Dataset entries
* * * *

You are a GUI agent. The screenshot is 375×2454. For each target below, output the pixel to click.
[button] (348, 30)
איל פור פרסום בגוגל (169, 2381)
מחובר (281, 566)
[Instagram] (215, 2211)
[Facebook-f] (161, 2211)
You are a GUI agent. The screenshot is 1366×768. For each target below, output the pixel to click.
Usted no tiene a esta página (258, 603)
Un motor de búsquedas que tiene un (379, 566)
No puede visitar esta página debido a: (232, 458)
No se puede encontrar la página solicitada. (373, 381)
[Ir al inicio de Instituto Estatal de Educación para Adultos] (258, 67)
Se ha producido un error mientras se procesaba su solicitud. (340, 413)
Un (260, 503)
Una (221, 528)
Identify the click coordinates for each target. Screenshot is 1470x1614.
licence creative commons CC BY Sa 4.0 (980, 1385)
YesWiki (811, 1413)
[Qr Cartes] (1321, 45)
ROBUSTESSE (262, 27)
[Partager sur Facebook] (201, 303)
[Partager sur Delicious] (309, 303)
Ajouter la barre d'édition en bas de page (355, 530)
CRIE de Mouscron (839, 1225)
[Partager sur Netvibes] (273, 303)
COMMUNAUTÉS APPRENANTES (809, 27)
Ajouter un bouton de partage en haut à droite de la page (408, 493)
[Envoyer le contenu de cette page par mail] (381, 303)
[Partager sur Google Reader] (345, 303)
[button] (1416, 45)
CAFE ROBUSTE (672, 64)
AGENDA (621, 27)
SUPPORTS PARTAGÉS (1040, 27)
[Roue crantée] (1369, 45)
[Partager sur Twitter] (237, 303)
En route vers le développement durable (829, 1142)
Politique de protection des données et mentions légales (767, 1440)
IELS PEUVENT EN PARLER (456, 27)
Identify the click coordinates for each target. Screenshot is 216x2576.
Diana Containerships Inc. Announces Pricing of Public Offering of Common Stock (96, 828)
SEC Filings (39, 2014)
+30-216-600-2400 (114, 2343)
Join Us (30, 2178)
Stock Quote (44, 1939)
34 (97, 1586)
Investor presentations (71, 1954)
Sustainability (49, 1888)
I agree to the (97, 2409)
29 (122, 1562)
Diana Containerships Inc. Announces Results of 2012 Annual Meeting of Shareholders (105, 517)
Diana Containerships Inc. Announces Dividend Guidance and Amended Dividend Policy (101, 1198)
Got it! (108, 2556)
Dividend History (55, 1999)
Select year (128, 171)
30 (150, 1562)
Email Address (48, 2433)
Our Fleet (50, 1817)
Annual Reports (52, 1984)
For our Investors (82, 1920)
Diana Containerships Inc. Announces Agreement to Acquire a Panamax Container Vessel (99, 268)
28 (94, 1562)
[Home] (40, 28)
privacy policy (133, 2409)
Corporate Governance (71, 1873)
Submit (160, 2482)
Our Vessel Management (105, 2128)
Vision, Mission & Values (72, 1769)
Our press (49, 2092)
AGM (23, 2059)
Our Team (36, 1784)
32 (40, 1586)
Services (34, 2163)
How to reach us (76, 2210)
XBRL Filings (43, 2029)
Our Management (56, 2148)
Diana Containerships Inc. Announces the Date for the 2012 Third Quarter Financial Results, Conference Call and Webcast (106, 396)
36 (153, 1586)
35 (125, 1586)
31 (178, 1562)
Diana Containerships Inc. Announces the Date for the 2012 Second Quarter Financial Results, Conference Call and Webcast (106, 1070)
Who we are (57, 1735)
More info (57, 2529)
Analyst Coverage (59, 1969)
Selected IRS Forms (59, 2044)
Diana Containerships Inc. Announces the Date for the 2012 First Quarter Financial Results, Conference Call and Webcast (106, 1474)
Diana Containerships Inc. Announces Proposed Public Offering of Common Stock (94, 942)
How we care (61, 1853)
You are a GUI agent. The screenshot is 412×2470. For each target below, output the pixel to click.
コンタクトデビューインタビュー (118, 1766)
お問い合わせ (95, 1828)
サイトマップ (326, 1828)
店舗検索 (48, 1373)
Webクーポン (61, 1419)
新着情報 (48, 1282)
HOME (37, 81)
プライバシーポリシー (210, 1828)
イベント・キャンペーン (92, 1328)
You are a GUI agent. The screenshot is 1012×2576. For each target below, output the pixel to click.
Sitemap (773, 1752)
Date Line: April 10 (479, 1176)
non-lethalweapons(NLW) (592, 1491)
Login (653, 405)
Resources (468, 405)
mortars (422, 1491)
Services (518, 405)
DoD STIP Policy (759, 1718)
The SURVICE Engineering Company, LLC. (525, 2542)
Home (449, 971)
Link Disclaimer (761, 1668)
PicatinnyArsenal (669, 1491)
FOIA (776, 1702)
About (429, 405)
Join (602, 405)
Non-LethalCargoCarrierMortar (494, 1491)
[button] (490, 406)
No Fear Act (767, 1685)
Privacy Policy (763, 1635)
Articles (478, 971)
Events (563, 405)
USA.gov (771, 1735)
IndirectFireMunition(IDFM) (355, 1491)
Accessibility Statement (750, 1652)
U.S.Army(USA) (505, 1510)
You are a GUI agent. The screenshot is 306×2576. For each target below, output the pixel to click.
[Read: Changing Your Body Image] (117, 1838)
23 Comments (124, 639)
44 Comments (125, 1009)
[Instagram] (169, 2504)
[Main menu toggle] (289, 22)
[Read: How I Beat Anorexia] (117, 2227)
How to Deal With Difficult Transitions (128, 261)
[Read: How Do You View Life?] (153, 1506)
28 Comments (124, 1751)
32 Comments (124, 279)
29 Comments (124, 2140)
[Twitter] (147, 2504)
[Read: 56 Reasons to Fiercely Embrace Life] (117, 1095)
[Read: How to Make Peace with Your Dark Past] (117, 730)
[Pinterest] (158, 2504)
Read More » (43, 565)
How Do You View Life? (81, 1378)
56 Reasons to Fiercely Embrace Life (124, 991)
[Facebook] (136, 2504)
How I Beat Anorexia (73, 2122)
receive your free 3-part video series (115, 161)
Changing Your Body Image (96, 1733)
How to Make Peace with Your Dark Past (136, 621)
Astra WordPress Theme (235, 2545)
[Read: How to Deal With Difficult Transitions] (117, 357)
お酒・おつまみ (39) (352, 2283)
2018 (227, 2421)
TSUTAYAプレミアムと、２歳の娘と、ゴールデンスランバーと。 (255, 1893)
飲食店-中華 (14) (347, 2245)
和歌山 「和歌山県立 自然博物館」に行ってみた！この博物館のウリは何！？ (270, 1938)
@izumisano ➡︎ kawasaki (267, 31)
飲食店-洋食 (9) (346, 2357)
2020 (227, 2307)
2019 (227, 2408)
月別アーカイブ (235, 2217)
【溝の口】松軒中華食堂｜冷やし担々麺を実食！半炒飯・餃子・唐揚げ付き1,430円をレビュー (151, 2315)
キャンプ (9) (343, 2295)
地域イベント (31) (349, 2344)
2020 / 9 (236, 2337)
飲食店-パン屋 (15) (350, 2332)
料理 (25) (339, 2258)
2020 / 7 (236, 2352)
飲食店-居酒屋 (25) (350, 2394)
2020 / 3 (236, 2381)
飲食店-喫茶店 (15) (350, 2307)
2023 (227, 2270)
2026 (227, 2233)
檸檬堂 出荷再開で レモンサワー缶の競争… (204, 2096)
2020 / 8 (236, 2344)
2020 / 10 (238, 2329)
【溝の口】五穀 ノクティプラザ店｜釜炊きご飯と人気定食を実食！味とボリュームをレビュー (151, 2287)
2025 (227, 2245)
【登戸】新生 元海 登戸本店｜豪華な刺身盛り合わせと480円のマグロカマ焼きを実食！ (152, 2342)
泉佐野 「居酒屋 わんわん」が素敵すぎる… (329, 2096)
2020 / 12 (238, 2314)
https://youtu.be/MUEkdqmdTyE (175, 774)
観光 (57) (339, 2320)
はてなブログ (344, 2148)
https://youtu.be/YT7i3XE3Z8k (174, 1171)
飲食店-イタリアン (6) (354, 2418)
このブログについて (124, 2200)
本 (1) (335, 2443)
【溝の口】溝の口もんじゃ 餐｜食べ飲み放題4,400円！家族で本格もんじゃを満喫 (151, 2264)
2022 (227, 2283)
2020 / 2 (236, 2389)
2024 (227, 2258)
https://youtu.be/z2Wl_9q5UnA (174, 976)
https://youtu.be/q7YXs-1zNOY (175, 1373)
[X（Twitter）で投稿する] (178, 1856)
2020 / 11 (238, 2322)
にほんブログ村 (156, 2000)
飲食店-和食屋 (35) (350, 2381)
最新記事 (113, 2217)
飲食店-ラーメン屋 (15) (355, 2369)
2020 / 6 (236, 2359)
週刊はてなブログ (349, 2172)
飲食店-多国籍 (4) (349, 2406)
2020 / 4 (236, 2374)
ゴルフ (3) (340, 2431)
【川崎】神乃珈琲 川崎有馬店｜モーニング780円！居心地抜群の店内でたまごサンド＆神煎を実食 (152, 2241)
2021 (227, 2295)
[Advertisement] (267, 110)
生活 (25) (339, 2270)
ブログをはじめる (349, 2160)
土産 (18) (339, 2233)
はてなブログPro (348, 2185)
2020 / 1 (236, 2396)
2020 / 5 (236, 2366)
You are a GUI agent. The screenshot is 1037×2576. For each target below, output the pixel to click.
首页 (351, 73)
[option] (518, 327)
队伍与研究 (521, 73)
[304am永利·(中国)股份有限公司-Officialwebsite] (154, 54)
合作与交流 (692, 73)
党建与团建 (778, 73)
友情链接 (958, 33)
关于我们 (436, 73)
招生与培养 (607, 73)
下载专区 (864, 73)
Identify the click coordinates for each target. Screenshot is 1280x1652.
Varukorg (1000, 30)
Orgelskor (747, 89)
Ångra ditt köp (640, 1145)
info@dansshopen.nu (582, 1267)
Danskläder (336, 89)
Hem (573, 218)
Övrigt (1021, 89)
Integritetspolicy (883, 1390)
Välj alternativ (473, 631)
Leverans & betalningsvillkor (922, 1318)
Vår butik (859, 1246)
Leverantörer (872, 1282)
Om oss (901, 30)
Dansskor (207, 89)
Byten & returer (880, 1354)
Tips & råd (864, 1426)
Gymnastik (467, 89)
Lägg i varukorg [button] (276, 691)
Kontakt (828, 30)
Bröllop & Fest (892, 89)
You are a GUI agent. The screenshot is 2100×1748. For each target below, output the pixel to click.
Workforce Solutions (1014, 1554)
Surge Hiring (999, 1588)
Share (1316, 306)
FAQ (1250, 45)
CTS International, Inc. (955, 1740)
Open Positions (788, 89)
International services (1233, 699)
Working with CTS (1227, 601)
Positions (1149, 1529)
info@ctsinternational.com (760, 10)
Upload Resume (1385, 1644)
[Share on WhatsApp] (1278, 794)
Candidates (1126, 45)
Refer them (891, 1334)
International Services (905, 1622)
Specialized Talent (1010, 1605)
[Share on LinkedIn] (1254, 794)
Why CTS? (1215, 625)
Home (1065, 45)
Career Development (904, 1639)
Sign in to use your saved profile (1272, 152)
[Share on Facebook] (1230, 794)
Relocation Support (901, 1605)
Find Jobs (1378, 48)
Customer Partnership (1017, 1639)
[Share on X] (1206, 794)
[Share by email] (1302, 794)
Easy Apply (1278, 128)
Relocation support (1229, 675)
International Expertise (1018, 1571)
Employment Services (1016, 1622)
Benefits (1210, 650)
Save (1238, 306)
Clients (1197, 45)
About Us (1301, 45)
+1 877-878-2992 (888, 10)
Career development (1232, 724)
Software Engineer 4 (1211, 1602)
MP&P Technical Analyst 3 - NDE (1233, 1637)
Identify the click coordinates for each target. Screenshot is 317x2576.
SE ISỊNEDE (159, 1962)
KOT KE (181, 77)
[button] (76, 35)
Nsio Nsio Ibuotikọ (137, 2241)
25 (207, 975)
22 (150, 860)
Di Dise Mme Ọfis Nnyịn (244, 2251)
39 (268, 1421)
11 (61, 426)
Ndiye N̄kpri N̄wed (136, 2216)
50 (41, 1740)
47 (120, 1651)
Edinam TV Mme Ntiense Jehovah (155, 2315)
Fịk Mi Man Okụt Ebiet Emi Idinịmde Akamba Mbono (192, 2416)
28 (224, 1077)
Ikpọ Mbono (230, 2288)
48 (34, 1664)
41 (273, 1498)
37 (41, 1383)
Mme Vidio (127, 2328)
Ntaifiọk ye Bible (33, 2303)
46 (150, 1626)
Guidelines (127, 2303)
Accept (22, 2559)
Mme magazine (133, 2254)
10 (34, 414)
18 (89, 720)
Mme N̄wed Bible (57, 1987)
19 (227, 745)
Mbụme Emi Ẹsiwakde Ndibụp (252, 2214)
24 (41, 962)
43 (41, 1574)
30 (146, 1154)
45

* * * *

Task objective
Every line above that includes the string "agent" needs to be copied.

Answer box
You are a GUI agent. The screenshot is 375×2454. For each target below, output the pixel to click.
You are a GUI agent. The screenshot is 1366×768. For each target below, output the pixel to click.
You are a GUI agent. The screenshot is 412×2470. For each target below, output the pixel to click.
You are a GUI agent. The screenshot is 1012×2576. For each target below, output the pixel to click.
You are a GUI agent. The screenshot is 306×2576. For each target below, output the pixel to click.
You are a GUI agent. The screenshot is 1037×2576. For each target below, output the pixel to click.
You are a GUI agent. The screenshot is 2100×1748. For each target below, output the pixel to click.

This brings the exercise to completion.